To date, no adequate clinical and histopathologic criteria exist to correctly classify these lesions. Ulceration, significant Breslow thickness, a high number of mitotic figures, even more if deep and atypical, may be associated with metastatic behavior Citation[100]. A recent work by Spatz et al. established several clinical and histopathological parameters (assigning to each one a score) to define three different risk categories of developing metastases: low, intermediate and high Citation[103]. However, most histopathological criteria are not useful when there is a doubtful overlap between AST and melanoma.

As a consequence, the management of AST is a matter of ongoing discussion. It was suggested by Kelley and Cockerell Citation[104] in 2000 that sentinel lymph node (SLN) biopsy should be performed along with wide excision for patients with AST. Lymph node positivity for metastatic tumor deposits would be the supporting element in favor of the malignant nature of the primary tumor Citation[104]. The full biologic and prognostic significance of a positive SLN discovered with AST is unclear. Nearly all of the reported SLN-positive cases yielded negative nodes after lymphadenectomy Citation[101]. In addition, almost none led to death in the subsequent 1- to 3-year follow-up period Citation[105,106]. There is no consensus on this matter and no outcome data exist with AST documenting a survival benefit with SLN biopsy. These data, moreover, also indicate that the prognostic value of SLN biopsy in AST in children is very limited Citation[101].

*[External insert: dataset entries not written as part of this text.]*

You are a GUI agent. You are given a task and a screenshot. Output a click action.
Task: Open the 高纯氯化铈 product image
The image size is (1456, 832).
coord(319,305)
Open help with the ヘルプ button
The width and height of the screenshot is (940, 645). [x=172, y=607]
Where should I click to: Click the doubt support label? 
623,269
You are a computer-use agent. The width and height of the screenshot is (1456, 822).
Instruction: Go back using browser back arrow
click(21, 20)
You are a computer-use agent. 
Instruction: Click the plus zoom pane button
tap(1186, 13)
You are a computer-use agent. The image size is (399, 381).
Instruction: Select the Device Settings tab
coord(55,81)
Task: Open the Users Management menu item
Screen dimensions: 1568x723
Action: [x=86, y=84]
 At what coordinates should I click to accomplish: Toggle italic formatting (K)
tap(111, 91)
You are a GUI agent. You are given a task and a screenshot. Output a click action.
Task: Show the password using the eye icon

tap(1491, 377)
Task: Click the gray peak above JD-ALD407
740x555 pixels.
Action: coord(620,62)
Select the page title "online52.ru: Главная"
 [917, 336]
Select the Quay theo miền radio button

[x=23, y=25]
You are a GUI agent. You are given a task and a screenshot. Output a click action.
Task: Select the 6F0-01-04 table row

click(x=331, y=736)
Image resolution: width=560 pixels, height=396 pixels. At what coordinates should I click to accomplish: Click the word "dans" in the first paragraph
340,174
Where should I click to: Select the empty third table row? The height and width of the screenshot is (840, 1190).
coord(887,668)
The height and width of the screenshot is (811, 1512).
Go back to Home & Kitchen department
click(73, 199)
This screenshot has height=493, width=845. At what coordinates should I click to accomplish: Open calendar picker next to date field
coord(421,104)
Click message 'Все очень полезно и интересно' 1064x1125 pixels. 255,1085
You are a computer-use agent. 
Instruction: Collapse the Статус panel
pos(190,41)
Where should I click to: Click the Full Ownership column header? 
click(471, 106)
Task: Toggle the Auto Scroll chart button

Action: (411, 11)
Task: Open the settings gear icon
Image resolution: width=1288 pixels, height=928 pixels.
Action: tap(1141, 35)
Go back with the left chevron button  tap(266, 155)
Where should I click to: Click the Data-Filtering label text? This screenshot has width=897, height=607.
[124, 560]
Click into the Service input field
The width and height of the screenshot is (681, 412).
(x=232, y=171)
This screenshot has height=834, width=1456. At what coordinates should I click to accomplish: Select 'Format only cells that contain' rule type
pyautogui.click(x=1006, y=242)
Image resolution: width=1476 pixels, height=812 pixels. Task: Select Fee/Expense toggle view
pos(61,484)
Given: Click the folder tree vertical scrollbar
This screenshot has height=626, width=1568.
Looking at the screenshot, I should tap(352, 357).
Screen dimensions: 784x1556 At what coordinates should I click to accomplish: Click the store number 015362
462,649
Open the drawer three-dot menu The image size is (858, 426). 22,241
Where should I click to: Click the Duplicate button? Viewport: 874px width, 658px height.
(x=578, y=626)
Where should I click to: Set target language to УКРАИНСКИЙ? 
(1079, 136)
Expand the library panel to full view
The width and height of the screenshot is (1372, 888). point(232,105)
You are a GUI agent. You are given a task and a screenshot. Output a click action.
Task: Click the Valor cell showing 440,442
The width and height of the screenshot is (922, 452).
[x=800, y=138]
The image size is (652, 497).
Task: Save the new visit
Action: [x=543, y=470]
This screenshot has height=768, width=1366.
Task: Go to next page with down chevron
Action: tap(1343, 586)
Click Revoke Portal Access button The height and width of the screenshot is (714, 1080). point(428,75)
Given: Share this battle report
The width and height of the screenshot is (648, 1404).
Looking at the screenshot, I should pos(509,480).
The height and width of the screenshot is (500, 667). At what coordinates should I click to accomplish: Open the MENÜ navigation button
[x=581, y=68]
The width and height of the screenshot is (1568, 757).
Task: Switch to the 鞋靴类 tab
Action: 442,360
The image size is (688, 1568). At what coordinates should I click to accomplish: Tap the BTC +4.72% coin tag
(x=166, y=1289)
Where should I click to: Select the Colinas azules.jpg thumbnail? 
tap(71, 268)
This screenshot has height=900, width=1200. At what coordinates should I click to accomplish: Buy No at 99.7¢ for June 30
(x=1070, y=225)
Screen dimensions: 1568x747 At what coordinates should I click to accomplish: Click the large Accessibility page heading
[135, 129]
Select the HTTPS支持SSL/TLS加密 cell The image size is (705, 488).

The main problem related to positive SLN in AST is that it induces a chain of events, including extensive lymphadenectomy and eventual adjuvant treatments. Both procedures are associated with many adverse effects and do not benefit patient survival. Luo et al. defined this condition in a highly provocative way: ‘benign metastasis’ Citation[101]. The question still remains open and AST represent a unique avenue in cancer research.

Genetic differences between Spitz nevus and melanoma have been studied through several molecular-biology techniques such as comparative genomic hybridization, loss of heterozygosity analysis, multiplex ligation-dependent probe amplification and DNA sequencing Citation[107–114].

A subset of Spitz tumors has been found to show, with comparative genomic hybridization, amplifications in chromosome 11p (containing the HRAS gene), which represent a unique chromosomal aberration not commonly detectable in melanoma Citation[115]. These Spitz tumors with 11p amplifications share histological features with melanomas.

Initial reports showed that Spitz nevi do not typically contain BRAF and NRAS mutations, commonly found in other types of melanocytic nevi and melanoma, including Spitzoid melanoma (SM) Citation[109,116–119]. The thrilling result has been recently challenged when mutations in BRAF (5–20%) and NRAS (0–5%) were also demonstrated in classic Spitz nevi Citation[120–122].

Melanoma

Melanoma, although relatively rare in children, accounts for 1–3% of childhood malignancies Citation[1]. Children and adolescents (0–17 years of age) have accounted for only 1.3% of the cases of cutaneous melanoma in the USA during the past two decades Citation[123], 79% occurring in adolescents Citation[124] and only 0.3–0.4% during the first decade of life Citation[125]. The estimated annual incidence of disease in children and adolescents younger than 15 years is approximately one per million Citation[126,127].

An increase of incidence in childhood melanoma has been indicated by recent reports Citation[126,127], but lack of agreement still exists, because of different age groups considered in the different studies Citation[3]. If considering postpubertal age, an actual rise in incidence of melanoma is registered, whereas no increase has been reported for children younger than 10 years Citation[3]. In fact, childhood melanoma incidence increased 2.9% per year in the period from 1973 to 2001 Citation[128] and, it is seven-times more frequent in children aged >10 years than in first decade of life.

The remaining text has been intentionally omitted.